------ Records supplied

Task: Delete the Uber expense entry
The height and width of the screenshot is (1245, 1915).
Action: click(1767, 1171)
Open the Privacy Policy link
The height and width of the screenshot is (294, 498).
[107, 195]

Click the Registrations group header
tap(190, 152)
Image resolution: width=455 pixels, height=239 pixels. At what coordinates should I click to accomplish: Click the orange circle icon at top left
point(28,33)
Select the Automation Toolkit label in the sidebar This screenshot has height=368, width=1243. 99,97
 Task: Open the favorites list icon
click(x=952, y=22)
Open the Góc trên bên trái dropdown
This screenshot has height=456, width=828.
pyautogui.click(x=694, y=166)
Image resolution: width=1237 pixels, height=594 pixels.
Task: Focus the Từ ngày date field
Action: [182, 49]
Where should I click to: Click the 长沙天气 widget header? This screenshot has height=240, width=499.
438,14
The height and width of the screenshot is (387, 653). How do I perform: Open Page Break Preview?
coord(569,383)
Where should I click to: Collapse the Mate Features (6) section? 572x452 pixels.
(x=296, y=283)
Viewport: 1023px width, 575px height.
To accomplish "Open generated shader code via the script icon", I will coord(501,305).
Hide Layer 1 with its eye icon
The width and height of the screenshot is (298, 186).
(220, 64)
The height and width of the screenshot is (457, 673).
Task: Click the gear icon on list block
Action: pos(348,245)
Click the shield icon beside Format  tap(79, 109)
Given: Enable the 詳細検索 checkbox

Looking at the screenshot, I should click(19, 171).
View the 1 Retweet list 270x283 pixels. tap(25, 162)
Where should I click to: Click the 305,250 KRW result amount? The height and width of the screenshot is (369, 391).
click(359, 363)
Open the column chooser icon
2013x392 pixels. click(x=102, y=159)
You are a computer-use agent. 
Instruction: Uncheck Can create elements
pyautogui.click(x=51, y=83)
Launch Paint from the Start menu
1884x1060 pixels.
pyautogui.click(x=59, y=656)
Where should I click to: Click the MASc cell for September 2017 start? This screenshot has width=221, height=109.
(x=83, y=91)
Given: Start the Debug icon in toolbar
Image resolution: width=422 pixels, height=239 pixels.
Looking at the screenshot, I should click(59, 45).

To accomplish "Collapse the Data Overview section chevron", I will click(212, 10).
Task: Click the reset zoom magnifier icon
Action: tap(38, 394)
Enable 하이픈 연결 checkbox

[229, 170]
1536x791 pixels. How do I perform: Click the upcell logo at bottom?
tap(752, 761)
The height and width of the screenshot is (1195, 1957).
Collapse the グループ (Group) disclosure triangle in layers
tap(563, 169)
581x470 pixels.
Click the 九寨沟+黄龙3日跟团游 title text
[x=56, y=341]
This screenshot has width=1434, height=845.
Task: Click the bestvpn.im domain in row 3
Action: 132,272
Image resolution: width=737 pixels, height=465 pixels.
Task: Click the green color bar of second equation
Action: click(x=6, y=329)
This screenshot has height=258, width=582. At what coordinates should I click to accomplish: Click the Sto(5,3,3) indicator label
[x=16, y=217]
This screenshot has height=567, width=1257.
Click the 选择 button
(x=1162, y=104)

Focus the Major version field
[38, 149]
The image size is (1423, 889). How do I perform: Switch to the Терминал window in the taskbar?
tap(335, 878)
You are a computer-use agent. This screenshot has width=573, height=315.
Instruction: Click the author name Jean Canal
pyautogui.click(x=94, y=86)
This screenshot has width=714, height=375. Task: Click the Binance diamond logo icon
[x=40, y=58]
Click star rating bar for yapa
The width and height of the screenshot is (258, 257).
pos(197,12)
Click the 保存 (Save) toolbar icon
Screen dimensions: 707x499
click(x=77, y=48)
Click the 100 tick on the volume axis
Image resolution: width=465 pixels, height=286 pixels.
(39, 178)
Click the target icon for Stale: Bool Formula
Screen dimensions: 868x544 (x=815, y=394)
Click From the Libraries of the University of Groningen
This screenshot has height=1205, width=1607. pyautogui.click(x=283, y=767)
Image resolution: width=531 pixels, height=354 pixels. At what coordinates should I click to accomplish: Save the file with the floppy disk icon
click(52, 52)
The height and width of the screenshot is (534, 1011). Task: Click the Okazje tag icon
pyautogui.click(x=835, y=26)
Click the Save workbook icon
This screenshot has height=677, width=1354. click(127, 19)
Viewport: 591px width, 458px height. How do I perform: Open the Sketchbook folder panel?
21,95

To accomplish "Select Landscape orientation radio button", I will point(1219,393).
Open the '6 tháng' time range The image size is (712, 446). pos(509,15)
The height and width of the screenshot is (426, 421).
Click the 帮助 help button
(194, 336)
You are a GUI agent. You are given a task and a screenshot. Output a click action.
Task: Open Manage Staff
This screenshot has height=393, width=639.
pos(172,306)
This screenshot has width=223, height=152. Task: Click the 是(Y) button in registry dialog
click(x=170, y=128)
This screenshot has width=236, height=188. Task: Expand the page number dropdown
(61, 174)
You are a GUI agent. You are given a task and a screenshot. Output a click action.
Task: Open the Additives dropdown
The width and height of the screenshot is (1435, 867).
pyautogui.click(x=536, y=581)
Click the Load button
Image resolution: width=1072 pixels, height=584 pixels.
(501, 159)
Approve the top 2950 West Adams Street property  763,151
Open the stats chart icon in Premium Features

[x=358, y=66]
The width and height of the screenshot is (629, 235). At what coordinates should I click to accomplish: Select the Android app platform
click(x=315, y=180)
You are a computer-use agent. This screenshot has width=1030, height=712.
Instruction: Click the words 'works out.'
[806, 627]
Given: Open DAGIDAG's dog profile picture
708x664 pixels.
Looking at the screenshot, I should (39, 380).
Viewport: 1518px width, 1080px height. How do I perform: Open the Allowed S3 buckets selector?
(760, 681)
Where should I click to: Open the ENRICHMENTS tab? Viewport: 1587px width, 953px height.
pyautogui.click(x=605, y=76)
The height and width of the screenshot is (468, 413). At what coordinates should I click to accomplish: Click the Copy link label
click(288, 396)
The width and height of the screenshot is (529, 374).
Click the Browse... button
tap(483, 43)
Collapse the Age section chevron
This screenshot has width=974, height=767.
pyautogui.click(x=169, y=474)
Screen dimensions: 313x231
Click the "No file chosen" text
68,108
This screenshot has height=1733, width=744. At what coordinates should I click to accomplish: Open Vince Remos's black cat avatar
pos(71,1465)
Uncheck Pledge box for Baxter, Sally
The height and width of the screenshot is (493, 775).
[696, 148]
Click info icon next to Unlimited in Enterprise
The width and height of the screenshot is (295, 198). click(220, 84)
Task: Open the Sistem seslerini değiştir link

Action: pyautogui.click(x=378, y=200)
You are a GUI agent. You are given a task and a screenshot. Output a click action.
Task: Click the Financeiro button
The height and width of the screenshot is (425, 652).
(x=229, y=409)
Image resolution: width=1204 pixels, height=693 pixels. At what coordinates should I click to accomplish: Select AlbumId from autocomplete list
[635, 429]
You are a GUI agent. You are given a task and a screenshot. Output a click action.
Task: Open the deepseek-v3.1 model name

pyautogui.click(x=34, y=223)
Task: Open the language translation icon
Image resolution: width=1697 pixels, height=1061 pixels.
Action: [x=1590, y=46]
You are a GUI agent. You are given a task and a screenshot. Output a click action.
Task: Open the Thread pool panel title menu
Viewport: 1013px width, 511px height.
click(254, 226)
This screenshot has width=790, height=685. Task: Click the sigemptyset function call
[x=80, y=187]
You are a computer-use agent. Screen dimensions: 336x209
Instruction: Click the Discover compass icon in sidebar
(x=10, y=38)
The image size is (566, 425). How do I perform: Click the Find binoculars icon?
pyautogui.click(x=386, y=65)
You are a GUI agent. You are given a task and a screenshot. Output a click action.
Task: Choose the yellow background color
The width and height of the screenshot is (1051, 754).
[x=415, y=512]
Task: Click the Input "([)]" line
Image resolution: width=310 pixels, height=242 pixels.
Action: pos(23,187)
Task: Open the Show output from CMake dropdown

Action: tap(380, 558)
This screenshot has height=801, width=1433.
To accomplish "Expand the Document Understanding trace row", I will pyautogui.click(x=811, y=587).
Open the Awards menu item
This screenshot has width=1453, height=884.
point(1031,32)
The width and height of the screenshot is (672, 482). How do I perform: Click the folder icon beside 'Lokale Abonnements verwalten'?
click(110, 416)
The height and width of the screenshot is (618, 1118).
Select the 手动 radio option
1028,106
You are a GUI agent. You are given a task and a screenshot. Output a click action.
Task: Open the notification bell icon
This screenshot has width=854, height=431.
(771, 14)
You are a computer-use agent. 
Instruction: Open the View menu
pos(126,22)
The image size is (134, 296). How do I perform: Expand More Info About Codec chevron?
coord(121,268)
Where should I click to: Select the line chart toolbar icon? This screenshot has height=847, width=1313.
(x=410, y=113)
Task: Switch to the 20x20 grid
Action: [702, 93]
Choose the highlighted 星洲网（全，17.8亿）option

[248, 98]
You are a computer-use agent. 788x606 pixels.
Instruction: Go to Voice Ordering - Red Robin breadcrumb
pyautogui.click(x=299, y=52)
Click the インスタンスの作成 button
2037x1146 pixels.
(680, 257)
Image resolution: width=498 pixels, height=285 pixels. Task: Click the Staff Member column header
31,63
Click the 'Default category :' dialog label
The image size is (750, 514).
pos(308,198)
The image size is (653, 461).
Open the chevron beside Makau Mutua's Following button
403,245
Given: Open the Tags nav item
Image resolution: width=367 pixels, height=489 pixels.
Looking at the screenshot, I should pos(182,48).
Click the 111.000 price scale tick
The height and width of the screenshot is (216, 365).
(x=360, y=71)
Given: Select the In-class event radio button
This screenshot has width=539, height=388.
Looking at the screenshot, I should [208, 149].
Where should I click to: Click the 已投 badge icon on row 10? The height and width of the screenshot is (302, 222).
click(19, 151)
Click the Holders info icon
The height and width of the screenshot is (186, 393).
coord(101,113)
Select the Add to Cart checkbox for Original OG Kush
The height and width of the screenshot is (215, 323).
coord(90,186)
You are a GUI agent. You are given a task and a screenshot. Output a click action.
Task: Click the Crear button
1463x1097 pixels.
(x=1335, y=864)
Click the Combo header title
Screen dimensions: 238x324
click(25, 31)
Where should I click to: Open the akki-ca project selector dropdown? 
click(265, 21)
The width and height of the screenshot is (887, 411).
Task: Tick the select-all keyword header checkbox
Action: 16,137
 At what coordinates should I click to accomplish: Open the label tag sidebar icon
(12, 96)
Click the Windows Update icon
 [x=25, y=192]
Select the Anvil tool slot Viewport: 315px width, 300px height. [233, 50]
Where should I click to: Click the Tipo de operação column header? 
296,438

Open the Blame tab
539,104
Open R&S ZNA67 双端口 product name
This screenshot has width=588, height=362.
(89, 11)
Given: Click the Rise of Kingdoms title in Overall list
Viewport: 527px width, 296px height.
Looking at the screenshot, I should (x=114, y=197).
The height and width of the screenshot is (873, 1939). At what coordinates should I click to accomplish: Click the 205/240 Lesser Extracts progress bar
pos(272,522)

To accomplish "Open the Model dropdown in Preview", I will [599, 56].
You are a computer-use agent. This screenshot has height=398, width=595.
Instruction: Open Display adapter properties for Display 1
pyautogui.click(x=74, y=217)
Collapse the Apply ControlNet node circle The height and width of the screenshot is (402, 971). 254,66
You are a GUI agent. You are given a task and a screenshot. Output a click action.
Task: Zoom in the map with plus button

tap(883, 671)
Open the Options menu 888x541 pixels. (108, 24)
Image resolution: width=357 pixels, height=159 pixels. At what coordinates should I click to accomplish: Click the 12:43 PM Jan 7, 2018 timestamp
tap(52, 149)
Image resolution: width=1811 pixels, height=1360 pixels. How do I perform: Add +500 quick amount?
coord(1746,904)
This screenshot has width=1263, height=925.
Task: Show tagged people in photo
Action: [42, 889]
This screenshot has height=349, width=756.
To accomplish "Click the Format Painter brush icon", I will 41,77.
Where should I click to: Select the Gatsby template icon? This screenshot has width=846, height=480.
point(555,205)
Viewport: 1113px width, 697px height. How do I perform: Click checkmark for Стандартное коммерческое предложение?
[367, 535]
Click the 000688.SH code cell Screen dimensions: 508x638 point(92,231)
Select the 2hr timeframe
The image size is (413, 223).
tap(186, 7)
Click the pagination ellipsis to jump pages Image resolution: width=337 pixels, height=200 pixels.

------------

# Task prompt:
Copy out every line in the records above that has the word "section" in it. Case matters.

# Written answer:
Where should I click to: Collapse the Mate Features (6) section? 572x452 pixels.
To accomplish "Collapse the Data Overview section chevron", I will click(212, 10).
Collapse the Age section chevron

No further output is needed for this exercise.